Commercial Globalization, Corporations and Business Networks in Spanish America in Eighteenth and Nineteenth Centuries


Project Responsible: Dr. Antonio Ibarra (UNAM) and Dr. Fernando Jumar (UNLa Plata)


Project Funded by CONACyT CB-2011/168120


In this project we will study, within a comparative perspective, the behavior of the Spanish American trade corporations in global contexts differentiated such as the Rio de la Plata and the Greater Caribbean Spanish. To do so, we examine the networks of commercial interests knotted in regional complexes at the consulates of trade such as those of Buenos Aires and Montevideo,in the Rio de la Plata and Veracruz and Guadalajara in New Spain, associated with Cartagena and Havana conceived as the overall context of the Big Caribbean.
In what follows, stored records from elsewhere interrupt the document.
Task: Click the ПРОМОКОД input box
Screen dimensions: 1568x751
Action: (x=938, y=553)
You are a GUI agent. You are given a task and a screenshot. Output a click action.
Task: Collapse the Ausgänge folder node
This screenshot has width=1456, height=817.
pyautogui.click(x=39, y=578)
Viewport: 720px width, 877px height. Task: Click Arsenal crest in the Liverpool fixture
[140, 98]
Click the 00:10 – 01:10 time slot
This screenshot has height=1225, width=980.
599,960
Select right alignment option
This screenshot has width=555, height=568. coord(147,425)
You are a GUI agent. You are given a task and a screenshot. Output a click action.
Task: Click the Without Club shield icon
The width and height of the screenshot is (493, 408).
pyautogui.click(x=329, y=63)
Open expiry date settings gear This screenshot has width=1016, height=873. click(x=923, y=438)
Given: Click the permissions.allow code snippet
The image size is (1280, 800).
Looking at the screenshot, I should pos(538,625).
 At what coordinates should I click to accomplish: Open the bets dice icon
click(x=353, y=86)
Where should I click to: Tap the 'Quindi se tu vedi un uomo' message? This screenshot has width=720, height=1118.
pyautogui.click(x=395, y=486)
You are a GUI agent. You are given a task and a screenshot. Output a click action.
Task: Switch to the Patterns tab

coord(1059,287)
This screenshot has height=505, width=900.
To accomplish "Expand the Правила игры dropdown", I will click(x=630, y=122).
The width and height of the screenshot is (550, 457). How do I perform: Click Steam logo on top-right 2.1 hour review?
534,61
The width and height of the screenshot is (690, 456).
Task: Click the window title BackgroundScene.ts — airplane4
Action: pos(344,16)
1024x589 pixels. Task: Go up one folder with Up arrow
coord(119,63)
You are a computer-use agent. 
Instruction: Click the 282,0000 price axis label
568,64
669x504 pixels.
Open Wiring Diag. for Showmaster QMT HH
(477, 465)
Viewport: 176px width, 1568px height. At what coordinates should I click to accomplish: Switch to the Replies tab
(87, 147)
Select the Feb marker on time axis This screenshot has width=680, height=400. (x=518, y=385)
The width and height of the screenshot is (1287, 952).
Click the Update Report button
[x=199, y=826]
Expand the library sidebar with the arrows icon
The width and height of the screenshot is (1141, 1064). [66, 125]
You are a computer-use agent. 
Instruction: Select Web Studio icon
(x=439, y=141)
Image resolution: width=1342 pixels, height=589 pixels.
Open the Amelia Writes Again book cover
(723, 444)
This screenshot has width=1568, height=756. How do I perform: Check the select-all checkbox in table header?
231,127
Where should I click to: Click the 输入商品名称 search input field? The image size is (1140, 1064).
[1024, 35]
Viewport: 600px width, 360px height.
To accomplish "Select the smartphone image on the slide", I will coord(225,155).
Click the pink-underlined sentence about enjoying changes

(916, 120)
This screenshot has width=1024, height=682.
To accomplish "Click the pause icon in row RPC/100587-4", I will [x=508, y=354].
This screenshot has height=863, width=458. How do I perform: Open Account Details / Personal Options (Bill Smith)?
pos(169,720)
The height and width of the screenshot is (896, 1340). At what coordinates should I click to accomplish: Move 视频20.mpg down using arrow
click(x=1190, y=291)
Thus this project is based in a comparative global history, taking Big Caribbean markets, which includes New Spain and its exporting mining sector, and the Rio de la Plata that is connected to the exporter mining sector of Upper Peru. Consequently, we start from the hypothesis what was the role of the silver which allows to integrate regional economies of the Empire to the world economy. We are interested not only on study commercial structures but also on the analysis of individual actors and corporations that were fundamental in shaping the late-colonial economies and the early Latin American republics.